All of which may mean that the government here-at all levels-may have reached golden goose killing time; and the idea of fair share is pretty much a self serving mantra from folks dependent on a public pay check: "We are moving to Connecticut where property taxes are lower. We think Gov. Paterson and the legislature in Albany have lost their minds. “Good riddance” indeed. With the departure of people like us, taxes for the rest of you go up. Blame it on the political class."

Are these the millionaires fleeing? Of course they're not. But the WFP and company cleverly framed the argument for political consumption. In the long run. however, they may have been too clever by half-what with more than half the jobs in the city coming from the not-for-profit and government sectors. The nagging question ahead: Who's gonna pay the freight. A fair question, if not a fair share issue.

Mayor Gasbag

You have to give Mike Bloomberg credit for consistency-and you do know that consistency is the hobgoblin of mediocre minds, don't you? This time it's the mayor's support for increasing the gas tax: "Say what you will about Mayor Bloomberg's energy policy, but at least it's consistent. Having advocated higher taxes on fuel over the summer, Bloomberg yesterday came out in support of a return to the scary days of $4-a-gallon gasoline -- regardless of its potential impact on the fragile economy."

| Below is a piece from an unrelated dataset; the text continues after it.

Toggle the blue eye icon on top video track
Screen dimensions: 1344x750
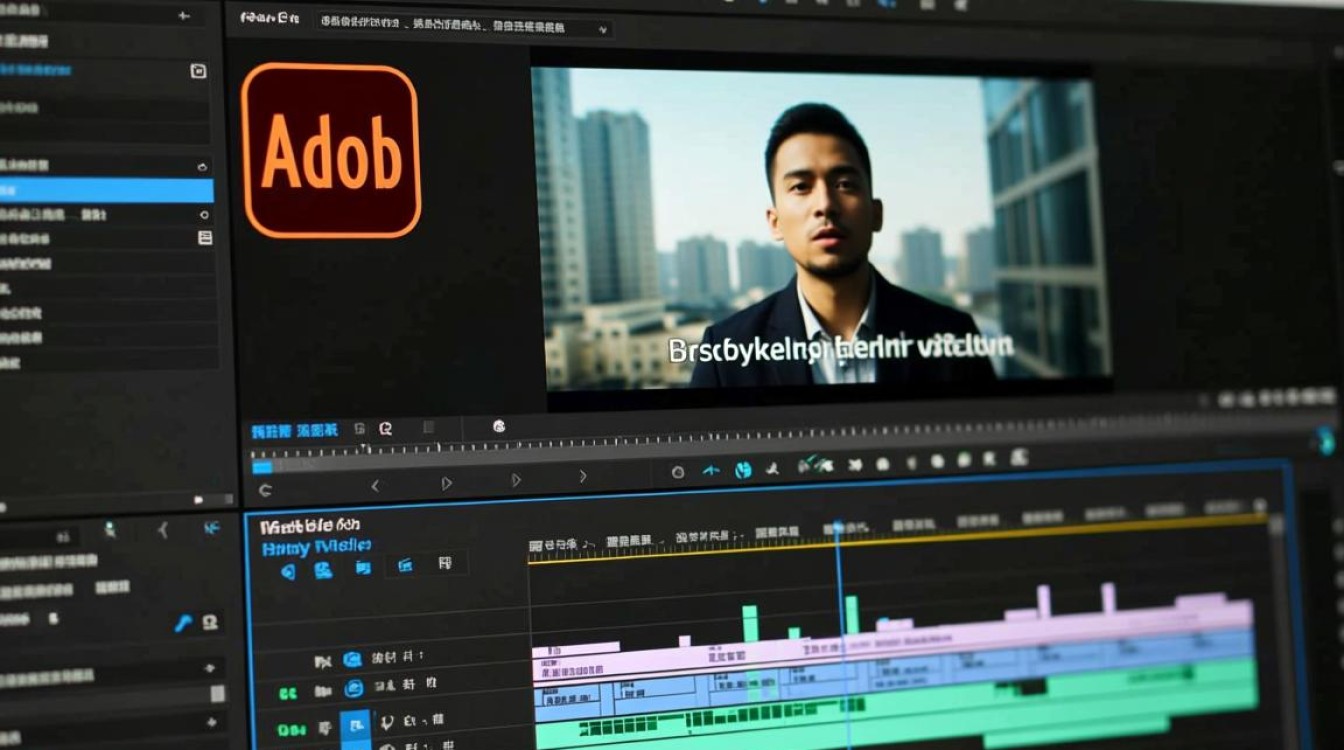coord(352,659)

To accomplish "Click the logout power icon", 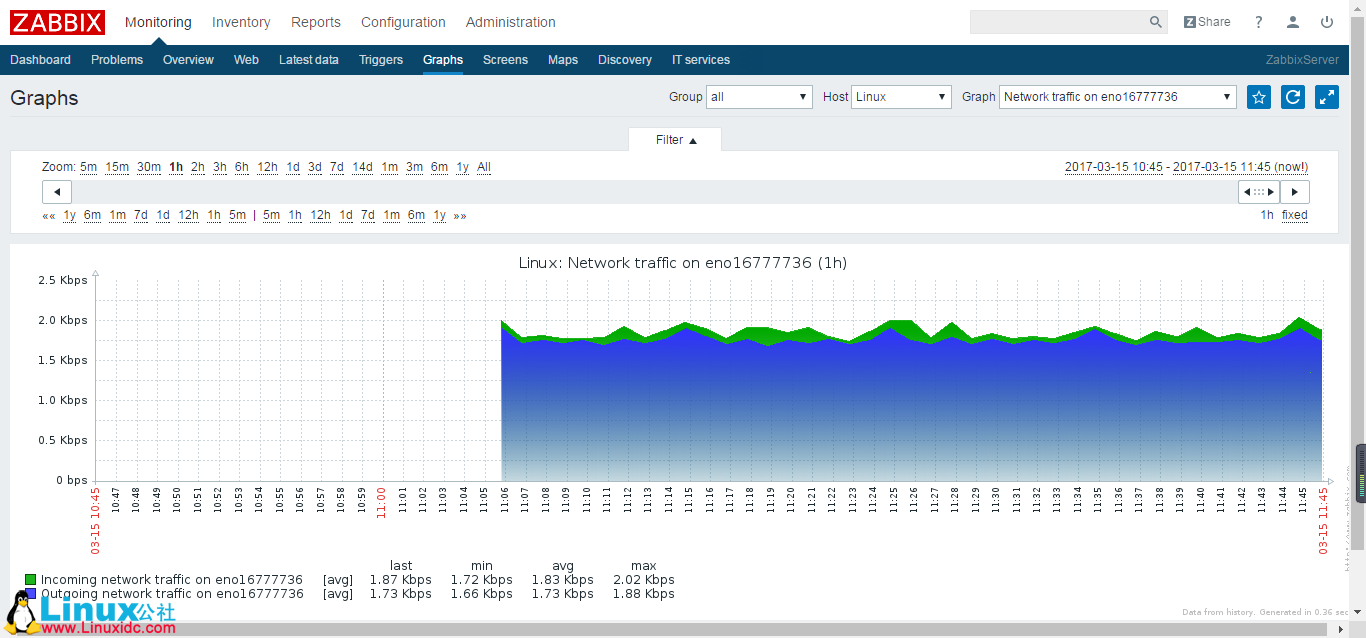I will (x=1327, y=21).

This is from someone with one of the biggest carbon footprints in the city-you know, that regular guy who rides the subways gauging the popular will. As the NY Post reported last year: "America's greenest mayor generates enough greenhouse gas to choke the Lincoln Tunnel.
Mayor Bloomberg - who has advocated everything from ditching incandescent light bulbs to taxing Midtown commuters to clean the air - produces 364 tons of smog-inducing carbon dioxide a year, according to a Post analysis of the billionaire's trans-Atlantic real estate portfolio and travel style."

How big is the Bloomberg footprint? "That's a carbon footprint larger than what's produced by 18 average Americans, 53 Europeans or 404 Guatemalans. It's equivalent to keeping 69 cars a year on the road or lighting the Empire State Building for 4 ½ days."

But Regular Guy Mike wants the higher tax in order to promote the mass transit he fails to use on his way to privately jetting down to Bermuda; just like he wants the average shlub to pay tolls and congestion taxes to promote the elitist schemes that he himself doesn't want to apply to himself. As the Post pointed out: "Bloomberg's carbon footprint could actually be much larger. The Post did not have enough information to estimate pollution generated by Bloomberg's four personal cars, the propeller-driven airplane he owns, or the company helicopter he's said to use."

So pardon our skepticism; and it's beyond silly to think that Mike Bloomberg has a sincere bone in his regular guy body. So when will the average New Yorker realize that this poseur isn't looking out for their best interests?